The Nano-parsing Architecture: Sane And Portable Parsing For Perverse Environments

May 6, 2024 4:00 PM

In developing the Co-dfns APL compiler, Aaron and his team faced the classic APL context-sensitive parsing problem. They aimed to build a robust, usable, and scalable parser that went beyond what typical toy or academic parsers handled, and to do so statically or offline. This was necessary to provide a practical tool for APL developers, including themselves.

The challenge was heightened by the absence of a formal language specification for Dyalog APL, making it nearly impossible to create a verified parser based on an existing specification.

Aaron will present Nano-parsing as a solution for parsing in such challenging environments.

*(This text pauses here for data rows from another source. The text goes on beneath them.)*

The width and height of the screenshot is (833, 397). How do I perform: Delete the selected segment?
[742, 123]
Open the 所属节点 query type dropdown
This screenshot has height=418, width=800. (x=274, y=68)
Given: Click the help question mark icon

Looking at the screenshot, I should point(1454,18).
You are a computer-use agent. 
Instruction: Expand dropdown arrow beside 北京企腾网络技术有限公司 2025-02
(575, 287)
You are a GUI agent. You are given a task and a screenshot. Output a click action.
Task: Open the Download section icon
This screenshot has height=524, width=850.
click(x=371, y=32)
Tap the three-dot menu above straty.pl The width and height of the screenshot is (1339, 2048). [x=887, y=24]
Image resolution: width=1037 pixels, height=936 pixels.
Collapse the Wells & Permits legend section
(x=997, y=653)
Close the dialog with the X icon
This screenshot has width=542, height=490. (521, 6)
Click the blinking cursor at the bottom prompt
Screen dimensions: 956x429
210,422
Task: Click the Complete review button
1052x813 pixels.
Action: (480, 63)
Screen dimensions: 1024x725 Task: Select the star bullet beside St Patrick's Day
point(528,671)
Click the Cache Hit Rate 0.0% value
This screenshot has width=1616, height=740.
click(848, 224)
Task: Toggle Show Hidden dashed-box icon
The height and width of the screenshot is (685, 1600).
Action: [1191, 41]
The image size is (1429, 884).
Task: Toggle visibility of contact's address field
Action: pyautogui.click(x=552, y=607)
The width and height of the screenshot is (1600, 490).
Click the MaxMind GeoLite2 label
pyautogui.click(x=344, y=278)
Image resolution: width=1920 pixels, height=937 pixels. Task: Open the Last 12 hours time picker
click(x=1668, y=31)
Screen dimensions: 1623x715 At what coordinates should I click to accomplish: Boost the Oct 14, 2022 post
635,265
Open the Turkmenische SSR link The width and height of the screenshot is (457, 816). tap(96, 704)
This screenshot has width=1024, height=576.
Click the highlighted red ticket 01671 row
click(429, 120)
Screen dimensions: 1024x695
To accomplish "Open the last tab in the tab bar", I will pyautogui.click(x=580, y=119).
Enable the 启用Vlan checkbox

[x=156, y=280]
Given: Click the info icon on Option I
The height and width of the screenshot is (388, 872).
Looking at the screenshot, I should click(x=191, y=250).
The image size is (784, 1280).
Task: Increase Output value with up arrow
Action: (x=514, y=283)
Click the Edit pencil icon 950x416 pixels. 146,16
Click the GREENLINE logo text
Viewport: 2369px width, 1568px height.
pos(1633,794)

Nano-parsing allows for incremental parser development, easier analysis of parser semantics, comprehensive and user-friendly error handling, and is compatible with both GPU and CPU execution. This makes it a suitable approach in environments that are not conducive to existing parsing solutions or where providing detailed error messages and user information is important.

Living The Loopless Life: Techniques For Removing Explicit Loops And Recursion

May 7, 2024 10:00 AM

APL is famous for its ability to solve seemingly large and complex problems using extremely small and concise expressions. One of the core ways in which the master APL programmer does this is by eliminating the need for syntactically expensive looping, recursive, and branching constructs from code. But doing this can be one of the more challenging elements of getting to that clean, domain-illuminating APL code that looks so nice. 

This talk will go deep into the practical approach to how we are able to write so much code with so few loops or recursive constructs in APL. Aaron will cover a wide range of techniques, from the simple to the highly sophisticated, with examples of how these are used and applied in practice. This will include examples of how we can fully flatten large and complex tree operations which might seem to inherently require recursive operations to perform.